_Work required:_ Copy each line of the listing below where the word "agent" turns up.

========================================

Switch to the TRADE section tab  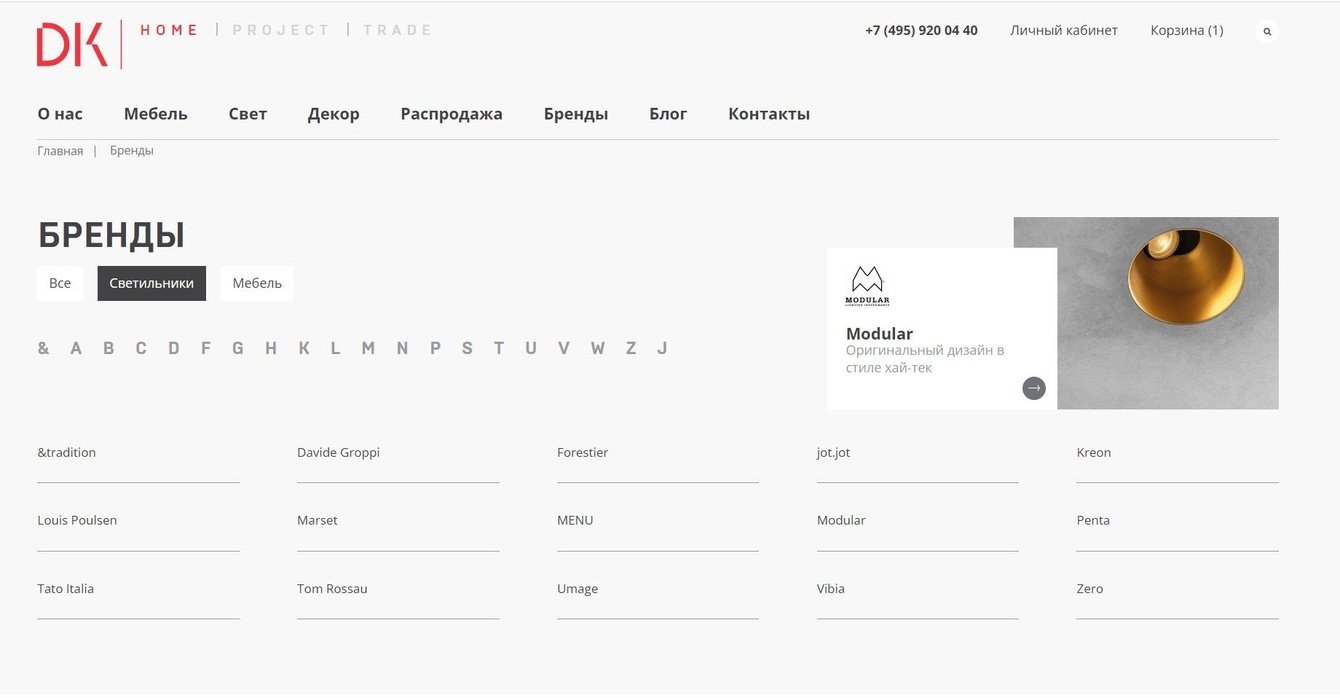point(397,30)
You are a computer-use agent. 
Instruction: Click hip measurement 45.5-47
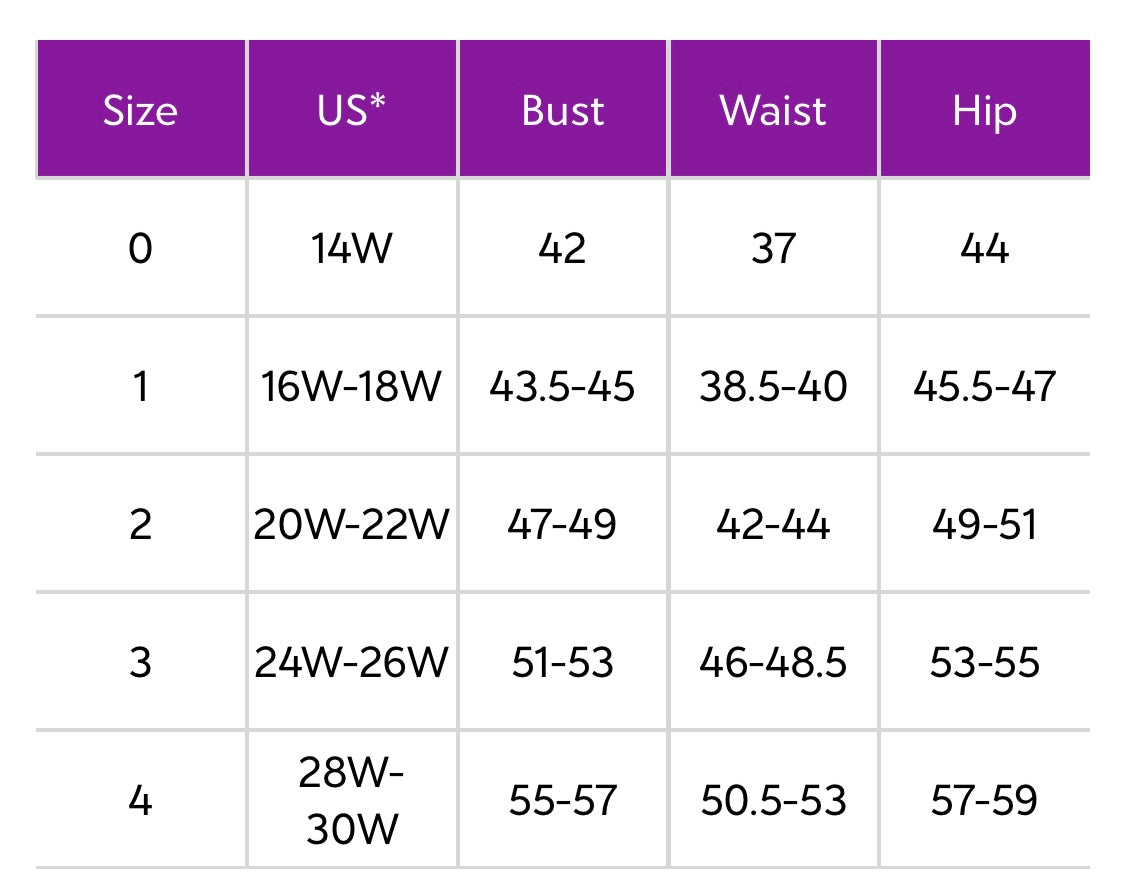click(984, 386)
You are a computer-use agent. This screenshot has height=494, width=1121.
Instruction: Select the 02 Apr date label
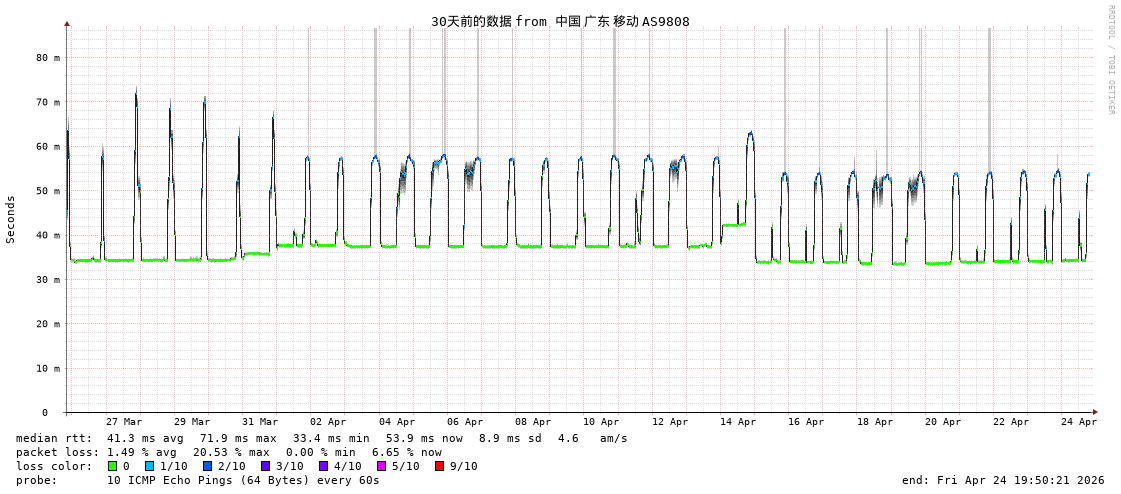click(x=328, y=422)
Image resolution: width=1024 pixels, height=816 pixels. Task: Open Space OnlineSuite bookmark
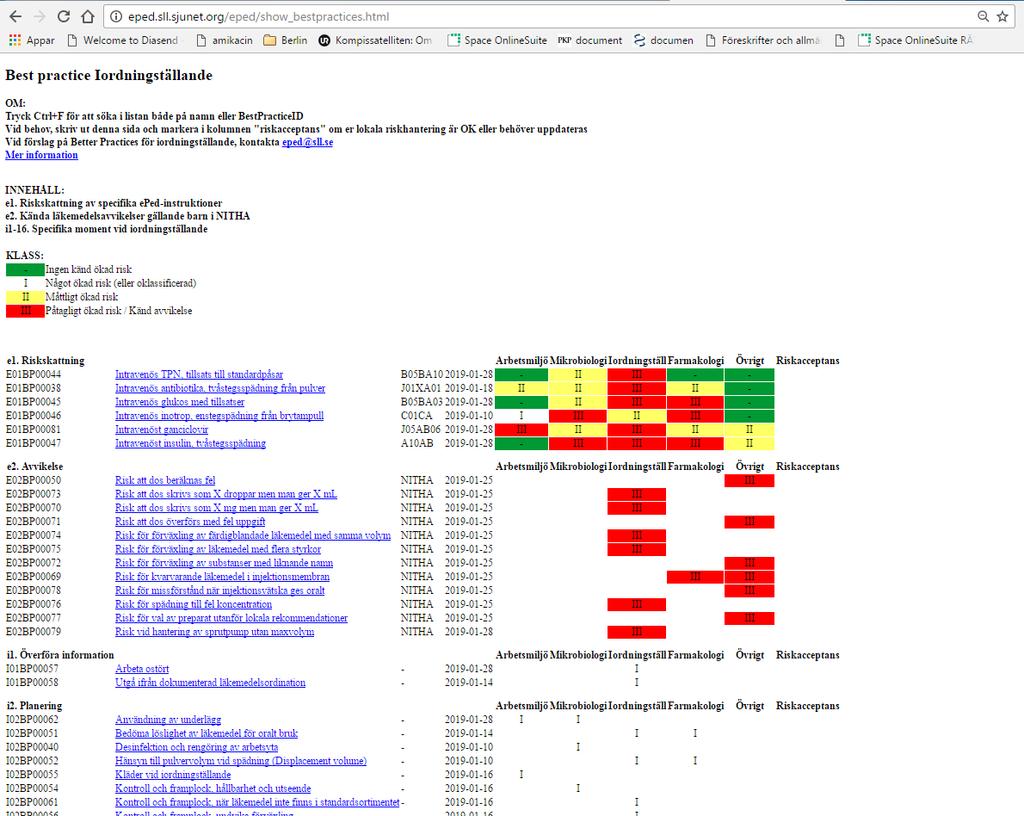click(498, 40)
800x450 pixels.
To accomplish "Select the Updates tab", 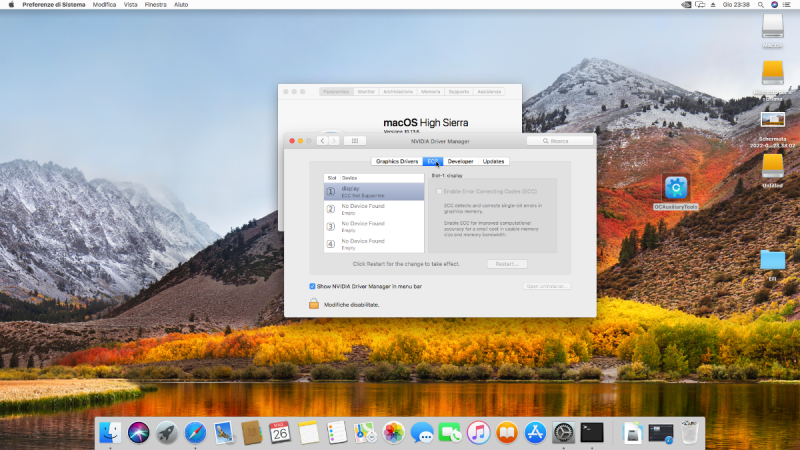I will pos(493,161).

========================================

_Solution for this problem:_
You are a computer-use agent. 
You are a computer-use agent. This screenshot has height=494, width=1121.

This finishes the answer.